Das State Department hatte einen Politologen beauftragt, uns Amerika zu zeigen und zu erklären. Der Mann, ein bekannter österreichischer Akademiker, der nach Amerika emigriert war, hatte freilich keine allzu große Lust, uns Journalisten die komplizierten Zusammenhänge in seinem neuen Heimatland nahezubringen. Am zweiten Abend saßen wir mit ihm in der Bibliothek des Studentenheims, wo er über die amerikanische Innenpolitik referierte. Ein junger Schwarzer hatte zuvor in dem Raum Klavier gespielt, lehnte nun im Halbschlaf auf dem Flügel und wartete darauf, dass wir wieder gingen. Als sich die Runde schließlich wieder auflöste, musizierte er weiter, schön und jazzig, wie ich fand, und so blieb ich sitzen, um ihm zuzuhören. Nach einer halben Stunde kamen wir ins Gespräch. Er erzählte mir, dass er an diesem Abend ein kleines Konzert geben würde, um damit etwas Geld zu verdienen. Leider aber besitze er kein Jackett, und in Hemdsärmeln könne er nicht auftreten. Ob ich ihm wohl für diesen Abend meine Jacke leihen könne? Am nächsten Morgen wolle er sie mir zurückbringen. Was sollte ich machen? Wir kannten uns nicht, aber ich fand ihn nett, und irgendwie wäre es mir peinlich gewesen, ihm seine Bitte abzuschlagen. Er verschwand dann mit meiner Jacke, und ich hatte eine etwas unruhige Nacht, aber tatsächlich klopfte er am nächsten Morgen um sieben an meine Tür und brachte sie zurück. Er habe am Abend noch ein Konzert, sagte er, und wenn ich noch eine zweite Jacke hätte, würde er mich mitnehmen.

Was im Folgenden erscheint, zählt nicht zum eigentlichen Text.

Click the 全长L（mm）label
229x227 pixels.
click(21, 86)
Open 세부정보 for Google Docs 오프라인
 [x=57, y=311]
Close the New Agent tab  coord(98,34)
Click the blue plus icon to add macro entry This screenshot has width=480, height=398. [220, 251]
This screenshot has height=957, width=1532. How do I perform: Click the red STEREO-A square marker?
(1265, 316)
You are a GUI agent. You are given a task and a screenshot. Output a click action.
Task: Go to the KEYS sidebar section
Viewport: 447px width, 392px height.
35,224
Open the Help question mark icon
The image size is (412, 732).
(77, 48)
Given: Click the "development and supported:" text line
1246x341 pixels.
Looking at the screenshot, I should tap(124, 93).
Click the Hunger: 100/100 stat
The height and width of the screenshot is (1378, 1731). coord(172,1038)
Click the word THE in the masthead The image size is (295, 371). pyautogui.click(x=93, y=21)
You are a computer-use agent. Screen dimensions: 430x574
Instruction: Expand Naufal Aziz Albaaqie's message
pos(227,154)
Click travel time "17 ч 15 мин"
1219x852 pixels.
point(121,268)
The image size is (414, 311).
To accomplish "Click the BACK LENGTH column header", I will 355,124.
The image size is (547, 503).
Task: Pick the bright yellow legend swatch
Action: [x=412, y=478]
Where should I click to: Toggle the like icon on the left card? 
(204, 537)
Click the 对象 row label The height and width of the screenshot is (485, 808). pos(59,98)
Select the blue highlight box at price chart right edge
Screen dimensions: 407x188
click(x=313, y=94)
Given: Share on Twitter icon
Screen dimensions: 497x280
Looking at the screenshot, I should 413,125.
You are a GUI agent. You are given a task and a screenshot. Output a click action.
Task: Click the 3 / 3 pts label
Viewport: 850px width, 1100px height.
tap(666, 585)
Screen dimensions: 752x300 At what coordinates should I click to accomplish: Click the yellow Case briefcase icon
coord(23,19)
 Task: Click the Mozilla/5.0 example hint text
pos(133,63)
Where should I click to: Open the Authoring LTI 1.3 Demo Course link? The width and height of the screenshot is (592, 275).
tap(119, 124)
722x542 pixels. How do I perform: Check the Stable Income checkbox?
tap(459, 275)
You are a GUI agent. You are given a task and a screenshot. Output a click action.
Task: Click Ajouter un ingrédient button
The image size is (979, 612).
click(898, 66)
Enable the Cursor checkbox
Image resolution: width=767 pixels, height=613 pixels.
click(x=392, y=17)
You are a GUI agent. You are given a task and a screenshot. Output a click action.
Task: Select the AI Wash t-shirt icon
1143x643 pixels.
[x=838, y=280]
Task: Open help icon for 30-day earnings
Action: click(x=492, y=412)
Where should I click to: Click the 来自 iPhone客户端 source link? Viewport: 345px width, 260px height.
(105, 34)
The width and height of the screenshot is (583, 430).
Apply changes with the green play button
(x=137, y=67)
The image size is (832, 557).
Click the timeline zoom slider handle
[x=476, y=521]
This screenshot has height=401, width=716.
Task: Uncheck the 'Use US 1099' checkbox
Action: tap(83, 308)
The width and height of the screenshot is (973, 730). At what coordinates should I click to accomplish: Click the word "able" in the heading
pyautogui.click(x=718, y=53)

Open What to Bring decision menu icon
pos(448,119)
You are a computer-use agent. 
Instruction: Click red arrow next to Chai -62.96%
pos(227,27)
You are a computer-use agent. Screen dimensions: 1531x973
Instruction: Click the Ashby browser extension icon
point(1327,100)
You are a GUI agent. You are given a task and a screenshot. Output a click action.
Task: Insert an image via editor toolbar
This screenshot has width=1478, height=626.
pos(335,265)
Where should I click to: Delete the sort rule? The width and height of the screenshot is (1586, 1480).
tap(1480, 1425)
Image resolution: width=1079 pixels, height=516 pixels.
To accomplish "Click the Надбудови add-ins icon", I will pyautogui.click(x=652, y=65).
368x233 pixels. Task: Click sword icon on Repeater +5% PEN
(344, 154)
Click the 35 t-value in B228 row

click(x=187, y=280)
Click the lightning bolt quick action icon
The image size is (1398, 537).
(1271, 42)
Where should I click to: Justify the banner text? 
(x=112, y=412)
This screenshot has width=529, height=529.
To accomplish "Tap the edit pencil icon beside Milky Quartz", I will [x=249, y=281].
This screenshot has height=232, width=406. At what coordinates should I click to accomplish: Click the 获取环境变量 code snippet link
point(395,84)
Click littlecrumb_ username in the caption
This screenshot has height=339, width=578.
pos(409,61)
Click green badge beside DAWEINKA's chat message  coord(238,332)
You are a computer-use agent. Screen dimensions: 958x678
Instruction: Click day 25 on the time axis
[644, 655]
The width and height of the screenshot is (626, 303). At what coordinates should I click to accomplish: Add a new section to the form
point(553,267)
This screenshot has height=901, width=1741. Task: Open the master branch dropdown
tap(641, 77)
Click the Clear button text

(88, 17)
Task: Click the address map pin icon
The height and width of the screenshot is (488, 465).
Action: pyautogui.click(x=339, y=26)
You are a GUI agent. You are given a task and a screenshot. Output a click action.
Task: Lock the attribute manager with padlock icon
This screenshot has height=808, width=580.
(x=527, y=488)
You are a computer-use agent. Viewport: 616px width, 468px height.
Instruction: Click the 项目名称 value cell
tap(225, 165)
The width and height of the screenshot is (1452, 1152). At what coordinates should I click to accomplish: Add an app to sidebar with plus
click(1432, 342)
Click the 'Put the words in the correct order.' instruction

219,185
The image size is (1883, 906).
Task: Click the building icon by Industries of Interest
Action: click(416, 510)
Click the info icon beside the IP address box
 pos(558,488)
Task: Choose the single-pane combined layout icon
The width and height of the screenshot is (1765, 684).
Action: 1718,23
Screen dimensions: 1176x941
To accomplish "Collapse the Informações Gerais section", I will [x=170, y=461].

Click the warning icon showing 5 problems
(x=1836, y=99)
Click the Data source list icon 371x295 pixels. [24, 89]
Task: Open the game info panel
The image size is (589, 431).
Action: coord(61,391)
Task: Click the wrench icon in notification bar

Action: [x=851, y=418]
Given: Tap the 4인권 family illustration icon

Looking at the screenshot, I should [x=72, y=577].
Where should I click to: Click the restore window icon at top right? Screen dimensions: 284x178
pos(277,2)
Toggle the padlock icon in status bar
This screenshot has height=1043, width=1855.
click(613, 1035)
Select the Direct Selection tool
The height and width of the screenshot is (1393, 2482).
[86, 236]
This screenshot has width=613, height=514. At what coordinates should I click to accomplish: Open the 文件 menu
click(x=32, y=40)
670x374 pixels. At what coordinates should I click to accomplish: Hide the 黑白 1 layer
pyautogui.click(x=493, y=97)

Also trafen wir uns am Abend wieder. Tagsüber hatte unsere Gruppe eine große Besichtigungstour durch New York gemacht, die uns vom Bankenviertel an der Wall Street über das Boheme-Viertel Greenwich Village und die eleganten Ladenstraßen um die Fifth Avenue bis zur Studentenmensa der Columbia-Universität geführt hatte. Nun zog mein neuer Freund zu Fuß mit mir los. Wir gingen bloß fünfzehn Minuten Richtung Norden und waren doch plötzlich gänzlich anderswo. Mir war etwas unheimlich zumute, denn ich sah keine Weißen mehr, nur noch Schwarze, die man damals auch in Harlem noch ganz unbefangen »negroes« nannte. Auf den Straßen herrschte lautes, quirliges Leben. Mein Freund zeigte mir ein paar Theater und Bars und erzählte, was in Harlem gerade angesagt sei.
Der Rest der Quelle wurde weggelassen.